The Chairman referred to a letter sent to him by the former Managing Director questioning the accuracy and findings of the independent report.  The Chairman had been asked to circulate the letter to all Members of the Committee and copies were made available at the meeting to Committee Members and those in the public gallery.  Members were given time to read these representations.

 

Non Members of the Committee present at the meeting and members of the public, who wished to do so, were given an opportunity to put factual and/or technical questions to Mr Leeder, who responded accordingly.   In some instances the Director responsible for finance (S151 Officer) responded to particular points.  The questions covered a number of issues raised in the report, including:-

 

·                    The value and quality of scrutiny within the Council, which it was asserted might benefit through giving some chairmanships to opposition Members.

·                    The level of due diligence carried out after the initial pilot in relation to the change of direction of the company to move from a mixed mode to providing fibre to all premises (which was more capital intensive), and on the expertise and knowledge of company staff.

·                    Whether the reference to (capital) receipts was premature, given that payment to the Council was still dependent upon all the sale conditions being met.

·                    Whether there was a discrepancy in the actual costs borne by the Council in relation to the establishment and sale of the company, e.g. interest forgone through investing in AVB.  Members were informed that the £100,000 to cover costs relating to AVB’s windup had been paid by Gigaclear intoAVB’s account.

·                    Whether it would have been prudent for the AVB Board to appoint a Non Executive Director with industry based knowledge/expertise.

·                    The manner in which additional funding had been requested and the sparsity of the information provided to justify the additional loans.

·                    The apparent lack of information obtained by the company before moving to the provision of fibre to the property.

·                    It was suggested that the reference to value for money was perhaps misleading, given the warranties that had been attached to the sale to Gigaclear.

·                    Whether the AVB Board should have challenged in more depth management and performance information, and Business Plans (reference was made to the historic monthly turnover information - Table 7 on pages 45-46 of the report that had been reported to the AVB Board in 2016 and 2017).

·                    That the AVB Board should have done more to verify monies that had gone in/out of AVB against bank statements and Business Plans.

·                    The number of properties "passed" was questioned and Members were informed that this was a standard industry metric.
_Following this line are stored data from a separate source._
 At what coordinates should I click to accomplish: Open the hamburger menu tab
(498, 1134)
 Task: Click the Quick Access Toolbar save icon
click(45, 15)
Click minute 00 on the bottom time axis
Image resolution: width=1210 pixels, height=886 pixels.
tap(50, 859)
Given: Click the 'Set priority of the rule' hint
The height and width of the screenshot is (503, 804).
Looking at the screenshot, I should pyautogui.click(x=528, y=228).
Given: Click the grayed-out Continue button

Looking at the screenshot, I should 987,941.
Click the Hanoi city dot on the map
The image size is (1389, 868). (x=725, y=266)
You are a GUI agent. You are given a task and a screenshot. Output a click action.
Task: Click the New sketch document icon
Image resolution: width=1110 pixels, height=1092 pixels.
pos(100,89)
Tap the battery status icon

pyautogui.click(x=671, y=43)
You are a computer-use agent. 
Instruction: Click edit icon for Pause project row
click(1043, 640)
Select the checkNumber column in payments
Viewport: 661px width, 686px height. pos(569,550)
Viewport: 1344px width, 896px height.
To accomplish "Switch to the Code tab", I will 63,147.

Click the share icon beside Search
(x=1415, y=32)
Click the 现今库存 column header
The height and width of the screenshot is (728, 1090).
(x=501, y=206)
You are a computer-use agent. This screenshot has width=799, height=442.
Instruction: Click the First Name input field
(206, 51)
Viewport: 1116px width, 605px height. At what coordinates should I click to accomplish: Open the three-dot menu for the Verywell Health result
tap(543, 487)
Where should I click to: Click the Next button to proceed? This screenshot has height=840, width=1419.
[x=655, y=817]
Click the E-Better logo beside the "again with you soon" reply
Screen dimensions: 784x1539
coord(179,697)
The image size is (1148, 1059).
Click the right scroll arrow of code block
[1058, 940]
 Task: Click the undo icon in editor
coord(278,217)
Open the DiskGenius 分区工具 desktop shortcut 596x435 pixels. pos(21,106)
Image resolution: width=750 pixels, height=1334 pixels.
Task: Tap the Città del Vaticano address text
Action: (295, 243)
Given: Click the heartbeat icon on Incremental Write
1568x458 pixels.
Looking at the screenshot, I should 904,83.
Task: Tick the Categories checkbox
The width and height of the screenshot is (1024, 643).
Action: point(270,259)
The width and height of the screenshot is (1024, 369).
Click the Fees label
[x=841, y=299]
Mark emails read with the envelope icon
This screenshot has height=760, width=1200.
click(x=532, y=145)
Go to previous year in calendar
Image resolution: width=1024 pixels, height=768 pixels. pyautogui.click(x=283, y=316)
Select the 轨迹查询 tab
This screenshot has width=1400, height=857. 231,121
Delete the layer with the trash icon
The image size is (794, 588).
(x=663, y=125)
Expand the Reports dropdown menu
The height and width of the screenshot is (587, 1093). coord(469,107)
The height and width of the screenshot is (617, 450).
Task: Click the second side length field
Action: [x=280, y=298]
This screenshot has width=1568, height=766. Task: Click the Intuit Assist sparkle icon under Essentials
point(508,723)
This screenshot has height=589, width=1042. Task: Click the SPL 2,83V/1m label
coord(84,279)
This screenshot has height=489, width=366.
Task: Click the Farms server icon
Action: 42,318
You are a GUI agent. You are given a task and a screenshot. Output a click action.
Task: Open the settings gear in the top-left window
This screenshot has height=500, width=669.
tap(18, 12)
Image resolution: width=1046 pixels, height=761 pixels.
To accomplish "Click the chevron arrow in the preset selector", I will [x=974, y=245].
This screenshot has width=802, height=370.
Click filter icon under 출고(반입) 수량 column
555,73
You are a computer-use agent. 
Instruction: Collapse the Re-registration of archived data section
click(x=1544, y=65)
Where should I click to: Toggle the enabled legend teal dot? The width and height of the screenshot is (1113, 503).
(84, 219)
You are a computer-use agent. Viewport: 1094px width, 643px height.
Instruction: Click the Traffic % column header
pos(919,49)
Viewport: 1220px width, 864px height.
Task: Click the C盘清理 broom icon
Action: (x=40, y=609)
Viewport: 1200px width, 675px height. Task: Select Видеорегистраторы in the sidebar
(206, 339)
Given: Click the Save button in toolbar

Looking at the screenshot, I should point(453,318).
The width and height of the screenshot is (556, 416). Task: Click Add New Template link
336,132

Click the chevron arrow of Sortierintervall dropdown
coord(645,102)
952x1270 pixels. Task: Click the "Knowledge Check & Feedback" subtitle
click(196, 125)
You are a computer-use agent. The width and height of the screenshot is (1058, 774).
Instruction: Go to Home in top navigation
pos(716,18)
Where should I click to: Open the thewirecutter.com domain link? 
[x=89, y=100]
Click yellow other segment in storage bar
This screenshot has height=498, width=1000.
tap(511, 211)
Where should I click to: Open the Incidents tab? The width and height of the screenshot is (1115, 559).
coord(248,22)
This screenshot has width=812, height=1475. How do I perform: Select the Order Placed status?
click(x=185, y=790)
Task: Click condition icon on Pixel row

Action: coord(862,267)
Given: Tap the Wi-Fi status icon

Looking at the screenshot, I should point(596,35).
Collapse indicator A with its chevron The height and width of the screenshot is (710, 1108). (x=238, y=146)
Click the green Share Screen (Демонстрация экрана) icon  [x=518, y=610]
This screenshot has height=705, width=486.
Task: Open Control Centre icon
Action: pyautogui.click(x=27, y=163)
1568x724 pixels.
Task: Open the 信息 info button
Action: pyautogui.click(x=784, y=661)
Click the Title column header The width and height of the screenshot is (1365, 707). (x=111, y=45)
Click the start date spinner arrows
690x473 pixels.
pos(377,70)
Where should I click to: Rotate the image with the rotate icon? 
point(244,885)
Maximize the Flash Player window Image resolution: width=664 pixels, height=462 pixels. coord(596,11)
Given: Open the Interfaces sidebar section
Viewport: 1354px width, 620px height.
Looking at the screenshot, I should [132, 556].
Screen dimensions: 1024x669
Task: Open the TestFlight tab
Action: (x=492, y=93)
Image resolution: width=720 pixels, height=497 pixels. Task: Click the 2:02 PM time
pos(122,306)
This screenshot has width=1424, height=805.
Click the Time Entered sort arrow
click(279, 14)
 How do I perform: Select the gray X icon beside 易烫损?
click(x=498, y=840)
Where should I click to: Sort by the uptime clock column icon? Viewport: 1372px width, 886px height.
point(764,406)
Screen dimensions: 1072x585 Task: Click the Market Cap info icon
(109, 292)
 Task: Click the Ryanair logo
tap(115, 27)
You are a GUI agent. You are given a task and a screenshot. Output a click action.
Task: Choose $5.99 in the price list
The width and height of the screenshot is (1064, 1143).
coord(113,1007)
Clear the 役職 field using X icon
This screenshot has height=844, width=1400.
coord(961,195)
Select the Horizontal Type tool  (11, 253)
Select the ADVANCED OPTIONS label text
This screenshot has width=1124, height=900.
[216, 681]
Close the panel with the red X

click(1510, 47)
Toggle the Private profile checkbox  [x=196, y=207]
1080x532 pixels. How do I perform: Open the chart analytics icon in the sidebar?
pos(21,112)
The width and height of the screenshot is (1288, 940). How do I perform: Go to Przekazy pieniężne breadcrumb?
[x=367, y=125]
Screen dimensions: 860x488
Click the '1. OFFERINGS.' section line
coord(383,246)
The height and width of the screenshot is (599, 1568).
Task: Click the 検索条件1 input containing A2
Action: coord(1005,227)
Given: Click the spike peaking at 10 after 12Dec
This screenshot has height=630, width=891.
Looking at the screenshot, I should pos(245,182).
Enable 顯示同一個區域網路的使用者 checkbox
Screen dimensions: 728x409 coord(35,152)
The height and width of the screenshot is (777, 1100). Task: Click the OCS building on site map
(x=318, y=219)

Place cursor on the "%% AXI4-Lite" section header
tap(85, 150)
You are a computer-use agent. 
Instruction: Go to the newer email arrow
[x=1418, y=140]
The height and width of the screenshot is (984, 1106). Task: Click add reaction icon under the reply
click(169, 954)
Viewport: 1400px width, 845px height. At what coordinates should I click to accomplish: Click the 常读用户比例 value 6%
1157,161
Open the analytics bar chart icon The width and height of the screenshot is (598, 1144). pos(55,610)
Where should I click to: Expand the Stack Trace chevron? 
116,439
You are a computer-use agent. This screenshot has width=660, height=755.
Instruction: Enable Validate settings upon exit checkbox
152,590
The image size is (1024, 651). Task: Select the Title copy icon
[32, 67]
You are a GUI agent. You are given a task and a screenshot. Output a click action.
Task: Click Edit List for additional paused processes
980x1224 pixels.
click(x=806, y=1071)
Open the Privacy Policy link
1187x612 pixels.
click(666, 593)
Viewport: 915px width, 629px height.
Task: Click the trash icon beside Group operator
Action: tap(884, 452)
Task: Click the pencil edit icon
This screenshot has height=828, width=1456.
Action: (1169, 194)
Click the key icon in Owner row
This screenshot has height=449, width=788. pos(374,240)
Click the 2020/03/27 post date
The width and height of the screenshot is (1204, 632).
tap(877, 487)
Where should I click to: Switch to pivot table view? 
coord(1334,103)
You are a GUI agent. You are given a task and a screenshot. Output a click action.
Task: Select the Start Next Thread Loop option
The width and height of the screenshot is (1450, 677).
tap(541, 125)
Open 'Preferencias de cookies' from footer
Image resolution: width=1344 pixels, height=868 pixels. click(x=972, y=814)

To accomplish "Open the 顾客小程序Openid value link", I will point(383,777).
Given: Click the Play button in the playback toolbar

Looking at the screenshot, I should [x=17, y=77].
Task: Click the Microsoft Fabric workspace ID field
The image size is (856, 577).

·                    An explanation was provided that it was difficult to compare the overall cost benefits of different broadband rollout schemes.  For example, the cost per property passed for some Connected Counties schemes included blended schemes (i.e. urban / rural mix) which was likely to pass a greater number of properties.  Schemes that provided fibre to the house were also likely to have a higher cost per property passed.

·                    Concern was expressed about the apparent lack of accounts and management information reported back to the Council, despite this information having been requested many times in different forums.

·                    An explanation was sought around the capability and capacity of AVB staffing and in particular that dedicated to book keeping/accountancy.  Members were informed that AVB had employed a book keeper.  In addition, the accounts had been audited and provided to Companies House, as required by law.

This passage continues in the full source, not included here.